- _ABOUT THIS TASK_:
Print the line containing "Given: Switch to the Redis tab" and all lines after it to the end of the records below, exactly as written. No pictures.

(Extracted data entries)

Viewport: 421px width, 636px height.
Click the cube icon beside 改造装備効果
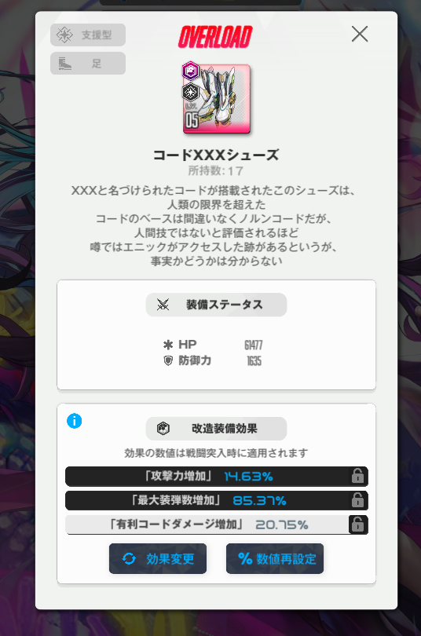point(163,429)
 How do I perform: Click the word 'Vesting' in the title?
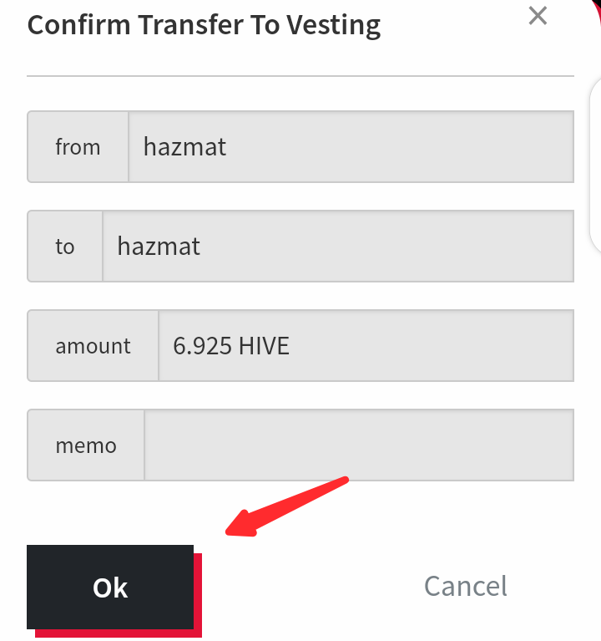click(x=333, y=26)
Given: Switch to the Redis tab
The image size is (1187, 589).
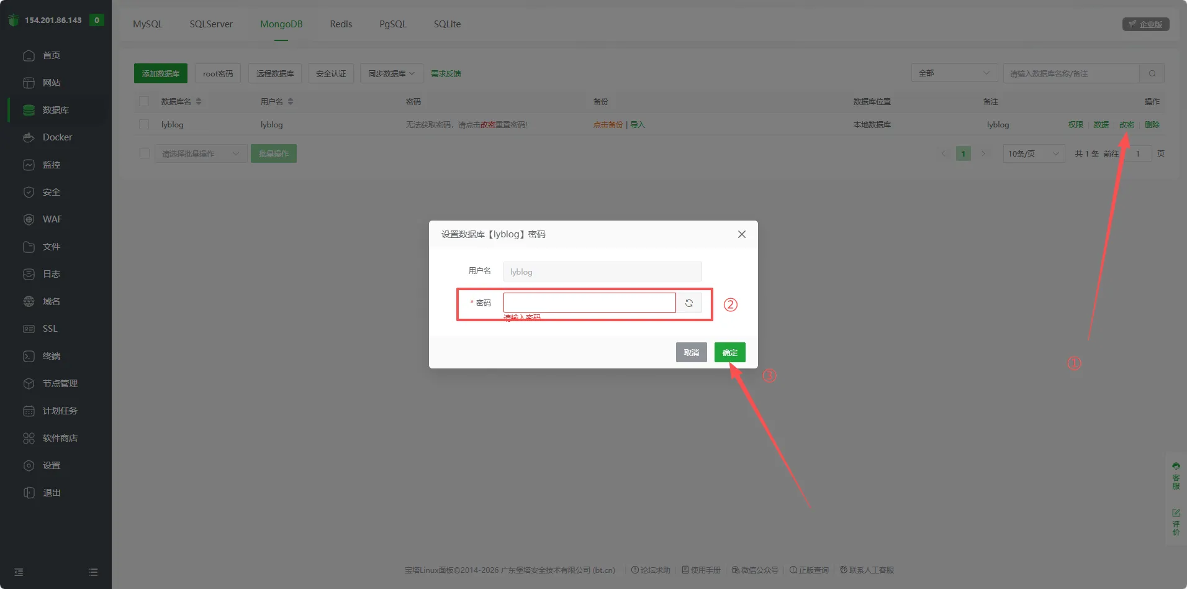Looking at the screenshot, I should [341, 24].
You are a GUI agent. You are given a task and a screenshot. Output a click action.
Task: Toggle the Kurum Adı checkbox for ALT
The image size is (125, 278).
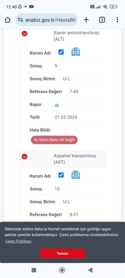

- _WORKED SOLUTION_:
Given: Switch to the Redis tab
The image size is (1187, 589).
Looking at the screenshot, I should [341, 24].
You are a GUI agent. You are given a task and a screenshot. Output a click action.
Task: Toggle the Kurum Adı checkbox for ALT
The image size is (125, 278).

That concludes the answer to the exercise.